There appears to be something up with my self-esteem.

 

After a lifetime of wearing a Team Neurotic away kit I’m ready to move beyond a bit of neuro-linguistic programming and say those words with feeling. The gag effect of saying the word ‘good’ in relationship to myself is the fear of evoking a structural tsunami of narcissism. There’s a lot of new research about the growth of narcissism in our culture, the tectonic fall-out when capitalism starts to go wrong. Statistically underpinned claims that we’re all narcissists, brought up on a diet of celebrity culture and easy credit allowing even people like me, from a field outside Swindon, to feel more successful than we actually are.

 

J’accuse a culture that thinks that self-love is a seismic disaster and introduce you to the Geordie Buddha.

 

On a purely day release basis Surviving Work has been travelling around the UK asking people how they survive work. As someone whose self-esteem default position ranges from ‘I’m not-that-into-me’ to being exiled off the evolutionary scale that’s not a rhetorical question. Just as well then that last week I met Mary. To save you the train fare Buddha is a cleaner in Newcastle.
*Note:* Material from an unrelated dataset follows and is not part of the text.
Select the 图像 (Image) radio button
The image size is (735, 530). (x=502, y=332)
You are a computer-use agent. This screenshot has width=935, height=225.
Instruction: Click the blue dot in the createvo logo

Despite hiding from education for most of her life because of chronic dyslexia, Mary has cracked self-esteem. She didn’t know this until she sat in an adult education class and realised that the glossy young man sitting next to her couldn’t spell any better than her. She’s not a vindictive type but she understood that she’d become so attached to her underdog credentials she’d conceded defeat to anyone with a gcse. Having sussed this she tried on a bit of narcissism for size, and ended up with a powerful sense of self-esteem. Sniffing out my gaping chasm of self-love she gave me a squeeze and said “if you spend too much time with the underdogs you become one. Get out more.”

 

Mary’s still a cleaner, but not an underdog. In fact she’s doing great, without the capitals or sweating.